But in order to do that, we would first have to sell our current house, and, in no small part due to the damage he has caused to it, we have considerable work to do before that even becomes feasible.

Friday, October 21, 2016

Family Picture

We recently went out to eat (at Benihana, obviously from the picture) for my wife's and Anthony's birthdays in October; my wife has enrolled to get birthday discounts, and it's still expensive with them! But Anthony really likes the food, and seemed especially happy with the complimentary ice cream after the meal.  The last time I posted a picture was about four years ago; our younger son is now taller than his sister, much to her chagrin.  


Sunday, October 16, 2016

I may have found a way to get Anthony to exercise.

I have tried running with him. That of course entails my jogging a couple hundred feet to entice him to follow along in his special-needs running style--and, as I write that, I acknowledge that it doesn't have a positive connotation, but the intent is that he doesn't know *how* to run because he didn't grow up running around or playing sports like children normally do--but he tires of it quickly, both physically and attitudinally, and I obviously don't want him to explode on me.

※

* [Objective]
Translate this sentence from the family blog excerpt above into Spanish: "I may have found a way to get Anthony to exercise."

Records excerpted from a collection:

※

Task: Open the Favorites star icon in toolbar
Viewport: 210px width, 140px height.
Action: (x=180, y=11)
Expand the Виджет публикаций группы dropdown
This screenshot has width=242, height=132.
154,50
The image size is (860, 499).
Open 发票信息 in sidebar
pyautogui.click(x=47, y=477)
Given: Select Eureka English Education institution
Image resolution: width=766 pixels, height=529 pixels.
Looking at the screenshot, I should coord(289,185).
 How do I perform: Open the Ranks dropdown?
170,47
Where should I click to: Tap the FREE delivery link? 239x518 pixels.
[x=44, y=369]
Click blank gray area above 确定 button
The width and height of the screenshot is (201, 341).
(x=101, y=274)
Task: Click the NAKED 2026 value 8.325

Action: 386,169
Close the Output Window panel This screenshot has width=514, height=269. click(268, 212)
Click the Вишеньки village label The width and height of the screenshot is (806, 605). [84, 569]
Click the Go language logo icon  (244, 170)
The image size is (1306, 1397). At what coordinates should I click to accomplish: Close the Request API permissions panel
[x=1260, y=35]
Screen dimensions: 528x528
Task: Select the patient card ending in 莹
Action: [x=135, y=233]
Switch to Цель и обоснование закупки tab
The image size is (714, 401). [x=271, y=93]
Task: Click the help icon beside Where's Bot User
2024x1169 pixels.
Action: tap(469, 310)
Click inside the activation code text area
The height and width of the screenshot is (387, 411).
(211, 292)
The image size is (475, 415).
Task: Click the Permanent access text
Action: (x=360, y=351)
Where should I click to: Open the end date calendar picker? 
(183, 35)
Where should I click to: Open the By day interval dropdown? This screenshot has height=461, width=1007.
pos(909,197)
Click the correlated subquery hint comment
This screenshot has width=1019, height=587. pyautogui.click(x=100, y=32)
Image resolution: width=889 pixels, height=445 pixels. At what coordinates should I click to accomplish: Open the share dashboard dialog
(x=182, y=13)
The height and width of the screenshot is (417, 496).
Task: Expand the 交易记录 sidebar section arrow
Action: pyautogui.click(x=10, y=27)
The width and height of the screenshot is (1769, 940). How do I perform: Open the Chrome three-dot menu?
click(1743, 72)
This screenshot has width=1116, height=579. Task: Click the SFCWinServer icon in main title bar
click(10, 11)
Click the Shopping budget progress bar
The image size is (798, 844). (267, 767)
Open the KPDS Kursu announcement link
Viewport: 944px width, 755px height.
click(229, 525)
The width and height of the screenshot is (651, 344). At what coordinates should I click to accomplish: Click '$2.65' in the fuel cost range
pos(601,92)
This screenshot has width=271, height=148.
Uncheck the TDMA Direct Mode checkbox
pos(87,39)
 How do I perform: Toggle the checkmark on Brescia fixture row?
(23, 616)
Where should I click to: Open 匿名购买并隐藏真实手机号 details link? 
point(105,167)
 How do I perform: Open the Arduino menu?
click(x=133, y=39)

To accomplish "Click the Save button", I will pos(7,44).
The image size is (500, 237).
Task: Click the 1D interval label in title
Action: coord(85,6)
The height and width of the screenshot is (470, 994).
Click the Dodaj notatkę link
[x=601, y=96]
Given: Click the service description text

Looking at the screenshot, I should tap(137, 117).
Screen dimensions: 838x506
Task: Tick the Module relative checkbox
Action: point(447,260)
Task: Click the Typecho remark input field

※

* [Solution to the exercise]
Puede que haya encontrado una manera de lograr que Anthony haga ejercicio.